* _Aim of the task_
Can you restate the records below word for word?

* _Data supplied_
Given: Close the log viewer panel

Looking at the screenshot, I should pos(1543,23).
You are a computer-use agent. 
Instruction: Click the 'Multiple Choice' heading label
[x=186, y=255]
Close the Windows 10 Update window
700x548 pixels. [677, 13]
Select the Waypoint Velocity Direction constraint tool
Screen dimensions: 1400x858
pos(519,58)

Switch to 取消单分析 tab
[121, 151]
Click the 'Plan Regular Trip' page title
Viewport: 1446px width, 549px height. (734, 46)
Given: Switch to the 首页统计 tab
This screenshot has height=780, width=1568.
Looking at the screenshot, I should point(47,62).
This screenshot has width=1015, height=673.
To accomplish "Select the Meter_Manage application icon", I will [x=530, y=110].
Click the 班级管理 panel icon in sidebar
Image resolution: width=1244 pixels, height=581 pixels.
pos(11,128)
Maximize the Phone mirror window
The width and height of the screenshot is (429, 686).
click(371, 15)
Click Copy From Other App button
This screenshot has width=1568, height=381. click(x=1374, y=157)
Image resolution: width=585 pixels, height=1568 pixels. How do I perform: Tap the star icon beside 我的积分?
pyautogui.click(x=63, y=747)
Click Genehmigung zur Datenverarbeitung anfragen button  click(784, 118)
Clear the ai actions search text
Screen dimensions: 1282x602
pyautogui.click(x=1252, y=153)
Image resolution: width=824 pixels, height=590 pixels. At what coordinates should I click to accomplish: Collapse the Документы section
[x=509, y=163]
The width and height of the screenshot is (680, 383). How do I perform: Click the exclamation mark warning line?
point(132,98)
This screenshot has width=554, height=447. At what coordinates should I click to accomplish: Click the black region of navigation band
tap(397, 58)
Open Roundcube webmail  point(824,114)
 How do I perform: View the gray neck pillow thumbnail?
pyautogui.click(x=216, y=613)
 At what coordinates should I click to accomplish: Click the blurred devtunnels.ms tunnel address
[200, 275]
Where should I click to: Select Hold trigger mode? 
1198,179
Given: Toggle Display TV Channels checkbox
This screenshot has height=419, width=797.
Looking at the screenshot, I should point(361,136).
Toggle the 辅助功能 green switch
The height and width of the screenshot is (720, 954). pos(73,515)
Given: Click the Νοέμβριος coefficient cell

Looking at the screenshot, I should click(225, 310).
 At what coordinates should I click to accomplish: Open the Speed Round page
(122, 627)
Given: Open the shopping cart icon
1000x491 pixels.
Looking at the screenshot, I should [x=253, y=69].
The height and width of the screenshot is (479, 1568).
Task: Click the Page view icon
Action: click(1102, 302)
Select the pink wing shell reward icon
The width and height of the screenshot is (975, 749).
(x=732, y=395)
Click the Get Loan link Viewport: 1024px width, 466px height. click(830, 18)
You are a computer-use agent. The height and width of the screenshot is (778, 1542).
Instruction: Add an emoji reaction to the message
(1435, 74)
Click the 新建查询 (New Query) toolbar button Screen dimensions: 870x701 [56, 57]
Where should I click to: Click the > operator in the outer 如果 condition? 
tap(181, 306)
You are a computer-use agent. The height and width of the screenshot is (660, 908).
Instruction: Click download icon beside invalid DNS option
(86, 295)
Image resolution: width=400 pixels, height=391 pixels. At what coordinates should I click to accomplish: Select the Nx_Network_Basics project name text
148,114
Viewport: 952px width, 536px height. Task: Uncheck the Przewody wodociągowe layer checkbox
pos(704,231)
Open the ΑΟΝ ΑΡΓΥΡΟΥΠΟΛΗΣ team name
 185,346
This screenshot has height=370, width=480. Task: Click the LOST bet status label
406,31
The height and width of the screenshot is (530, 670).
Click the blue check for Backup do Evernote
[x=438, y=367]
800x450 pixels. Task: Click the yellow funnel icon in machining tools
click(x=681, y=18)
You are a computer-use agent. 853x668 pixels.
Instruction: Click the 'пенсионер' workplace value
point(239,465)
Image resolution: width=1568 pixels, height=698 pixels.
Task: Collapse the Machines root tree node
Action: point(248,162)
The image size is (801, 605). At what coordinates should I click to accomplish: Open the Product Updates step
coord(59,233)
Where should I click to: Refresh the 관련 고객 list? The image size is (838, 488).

* _Finished exercise_
Given: Close the log viewer panel

Looking at the screenshot, I should pos(1543,23).
You are a computer-use agent. 
Instruction: Click the 'Multiple Choice' heading label
[x=186, y=255]
Close the Windows 10 Update window
700x548 pixels. [677, 13]
Select the Waypoint Velocity Direction constraint tool
Screen dimensions: 1400x858
pos(519,58)

Switch to 取消单分析 tab
[121, 151]
Click the 'Plan Regular Trip' page title
Viewport: 1446px width, 549px height. (734, 46)
Given: Switch to the 首页统计 tab
This screenshot has height=780, width=1568.
Looking at the screenshot, I should point(47,62).
This screenshot has width=1015, height=673.
To accomplish "Select the Meter_Manage application icon", I will [x=530, y=110].
Click the 班级管理 panel icon in sidebar
Image resolution: width=1244 pixels, height=581 pixels.
pos(11,128)
Maximize the Phone mirror window
The width and height of the screenshot is (429, 686).
click(371, 15)
Click Copy From Other App button
This screenshot has width=1568, height=381. click(x=1374, y=157)
Image resolution: width=585 pixels, height=1568 pixels. How do I perform: Tap the star icon beside 我的积分?
pyautogui.click(x=63, y=747)
Click Genehmigung zur Datenverarbeitung anfragen button  click(784, 118)
Clear the ai actions search text
Screen dimensions: 1282x602
pyautogui.click(x=1252, y=153)
Image resolution: width=824 pixels, height=590 pixels. At what coordinates should I click to accomplish: Collapse the Документы section
[x=509, y=163]
The width and height of the screenshot is (680, 383). How do I perform: Click the exclamation mark warning line?
point(132,98)
This screenshot has width=554, height=447. At what coordinates should I click to accomplish: Click the black region of navigation band
tap(397, 58)
Open Roundcube webmail  point(824,114)
 How do I perform: View the gray neck pillow thumbnail?
pyautogui.click(x=216, y=613)
 At what coordinates should I click to accomplish: Click the blurred devtunnels.ms tunnel address
[200, 275]
Where should I click to: Select Hold trigger mode? 
1198,179
Given: Toggle Display TV Channels checkbox
This screenshot has height=419, width=797.
Looking at the screenshot, I should point(361,136).
Toggle the 辅助功能 green switch
The height and width of the screenshot is (720, 954). pos(73,515)
Given: Click the Νοέμβριος coefficient cell

Looking at the screenshot, I should click(225, 310).
 At what coordinates should I click to accomplish: Open the Speed Round page
(122, 627)
Given: Open the shopping cart icon
1000x491 pixels.
Looking at the screenshot, I should [x=253, y=69].
The height and width of the screenshot is (479, 1568).
Task: Click the Page view icon
Action: click(1102, 302)
Select the pink wing shell reward icon
The width and height of the screenshot is (975, 749).
(x=732, y=395)
Click the Get Loan link Viewport: 1024px width, 466px height. click(830, 18)
You are a computer-use agent. The height and width of the screenshot is (778, 1542).
Instruction: Add an emoji reaction to the message
(1435, 74)
Click the 新建查询 (New Query) toolbar button Screen dimensions: 870x701 [56, 57]
Where should I click to: Click the > operator in the outer 如果 condition? 
tap(181, 306)
You are a computer-use agent. The height and width of the screenshot is (660, 908).
Instruction: Click download icon beside invalid DNS option
(86, 295)
Image resolution: width=400 pixels, height=391 pixels. At what coordinates should I click to accomplish: Select the Nx_Network_Basics project name text
148,114
Viewport: 952px width, 536px height. Task: Uncheck the Przewody wodociągowe layer checkbox
pos(704,231)
Open the ΑΟΝ ΑΡΓΥΡΟΥΠΟΛΗΣ team name
 185,346
This screenshot has height=370, width=480. Task: Click the LOST bet status label
406,31
The height and width of the screenshot is (530, 670).
Click the blue check for Backup do Evernote
[x=438, y=367]
800x450 pixels. Task: Click the yellow funnel icon in machining tools
click(x=681, y=18)
You are a computer-use agent. 853x668 pixels.
Instruction: Click the 'пенсионер' workplace value
point(239,465)
Image resolution: width=1568 pixels, height=698 pixels.
Task: Collapse the Machines root tree node
Action: point(248,162)
The image size is (801, 605). At what coordinates should I click to accomplish: Open the Product Updates step
coord(59,233)
Where should I click to: Refresh the 관련 고객 list? The image size is (838, 488).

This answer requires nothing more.